New York, N.Y. — Thomas Greiss has been a thorn in the New York Rangers’ side throughout his career, and Thursday proved to be once more.
Greiss stopped 37 shots as the Red Wings went into Madison Square Garden and earned a 3-2 shootout victory, with Greiss being a key reason why.
“I like playing here, it’s a good building, it’s a good atmosphere, it’s always fun,” Greiss said. “It’s a good team obviously. It was a fun game today.”
Greiss raised his career record to 6-0-1 against the Rangers, while earning his second consecutive victory in six days, frustrating the Rangers throughout the evening.
In the shootout, Pius Suter scored on his first-ever attempt in the extra session to clinch a 2-1 edge for the Wings, with Lucas Raymond scoring the other goal.
“I felt good last game (Saturday’s victory over Philadelphia) and felt good this game,” Greiss said. “I worked hard in practice and (developed) good habits and felt good with it.”
Both teams had glorious chances in overtime, only be thwarted by the goaltending of Greiss and the Rangers’ Igor Shesterkin (31 saves), and individual efforts.
Dylan Larkin came back down the ice and broke up a potential Artemi Panarin breakaway, then returned on the other end, only to be stopped in the waning seconds of overtime.
BOX SCORE: Red Wings 3, Rangers 2 (OT)
“The best play of the game for me was Dylan on the backcheck at the end,” coach Jeff Blashill said. “He was gassed for sure, and found another gear and that’s desire to win. I didn’t think based on where he was (on the ice) and he played a lot of minutes, and I was real surprised he was able to go and catch him and that’s great compete, and that’s what he has, great compete.”
Larkin and Troy Stecher had Red Wings regulation-time goals.
The Rangers tied it 2-2 on Mika Zibajenad’s power-play goal in the third period.
After the Wings failed on a power play attempt — they were goal-less on three attempts Thursday — Robby Fabbri penalized to nullify to final 14 seconds, the Rangers quickly tied it. Reigning Norris Trophy winner Adam Fox found Zibajenad alone near the dot, and Zibajenad blasted a one-timer past Greiss for his 19th goal.
Shesterkin made a big glove save with just under a minute left in regulation time on Larkin, who scored earlier in the game, to force overtime.
The Wings evened their record to 1-1-0 while in the midst of playing seven of the top eight teams in the NHL’s overall standings.
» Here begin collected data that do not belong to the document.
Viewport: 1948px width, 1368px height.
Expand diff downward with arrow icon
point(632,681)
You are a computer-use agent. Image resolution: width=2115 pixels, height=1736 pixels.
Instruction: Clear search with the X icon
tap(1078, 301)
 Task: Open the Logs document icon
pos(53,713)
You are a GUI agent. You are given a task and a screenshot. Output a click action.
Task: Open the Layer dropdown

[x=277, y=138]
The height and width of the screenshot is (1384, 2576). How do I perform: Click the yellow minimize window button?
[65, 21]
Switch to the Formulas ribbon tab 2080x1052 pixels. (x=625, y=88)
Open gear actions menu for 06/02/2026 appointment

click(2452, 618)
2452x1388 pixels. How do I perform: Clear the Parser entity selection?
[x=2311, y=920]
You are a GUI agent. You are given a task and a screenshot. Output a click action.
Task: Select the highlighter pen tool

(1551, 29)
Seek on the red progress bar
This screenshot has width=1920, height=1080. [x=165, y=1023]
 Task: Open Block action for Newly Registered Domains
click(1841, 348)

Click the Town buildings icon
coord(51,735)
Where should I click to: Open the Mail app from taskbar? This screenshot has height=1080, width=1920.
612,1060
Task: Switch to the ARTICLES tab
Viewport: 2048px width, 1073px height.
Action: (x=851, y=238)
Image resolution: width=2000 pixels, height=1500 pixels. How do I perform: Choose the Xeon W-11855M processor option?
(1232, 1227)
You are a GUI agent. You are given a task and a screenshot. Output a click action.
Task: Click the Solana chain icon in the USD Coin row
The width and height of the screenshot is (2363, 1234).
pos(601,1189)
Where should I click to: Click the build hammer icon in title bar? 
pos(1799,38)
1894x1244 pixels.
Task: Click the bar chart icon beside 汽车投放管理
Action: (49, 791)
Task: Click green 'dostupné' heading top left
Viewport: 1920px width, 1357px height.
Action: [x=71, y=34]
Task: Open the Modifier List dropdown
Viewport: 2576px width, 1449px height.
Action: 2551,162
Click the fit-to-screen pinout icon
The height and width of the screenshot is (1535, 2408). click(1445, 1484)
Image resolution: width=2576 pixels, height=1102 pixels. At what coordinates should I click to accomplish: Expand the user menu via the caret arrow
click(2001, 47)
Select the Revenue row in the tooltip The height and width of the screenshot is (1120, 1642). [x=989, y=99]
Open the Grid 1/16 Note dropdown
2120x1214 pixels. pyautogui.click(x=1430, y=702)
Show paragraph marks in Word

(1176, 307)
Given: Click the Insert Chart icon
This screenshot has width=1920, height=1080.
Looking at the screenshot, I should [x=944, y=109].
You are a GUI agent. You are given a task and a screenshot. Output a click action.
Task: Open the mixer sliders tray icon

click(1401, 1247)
“It’s huge (to win), it’s a tough stretch for us and getting a win here early, and (two wins) against Philadelphia, it gave us confidence, and hopefully we get a couple more,” Greiss said. “It huge for us (to win) on the road. We haven’t been that good this year (away from Little Caesars Arena) and it’s definitely something we have to work on. It’s a big win and a big step as a team here. Good to see.”
K’Andre Miller added the other Rangers goal.
Larkin answered Miller’s goal, just 90 seconds after the big Rangers defenseman had tied the game 1-1.
Miller received the puck from Barclay Goodrow and skated all the way around the net, before sneaking the puck between the post and Greiss for Miller’s fourth goal, at 12:18.
But the Wings roared back.
Danny DeKeyser had the puck at the point and lifted a shot off the end board that rebounded directly to Larkin near the low circle. Larkin quickly snapped a shot that Shesterkin couldn’t get back fast enough on, restoring the Wings lead at 13:48.
“There’s a lot of things we can get better at, but to come on the road and find ways to win, we did that against a real good team, in a great environment, and we’ll take the two points and learn and we’ll get better,” Blashill said.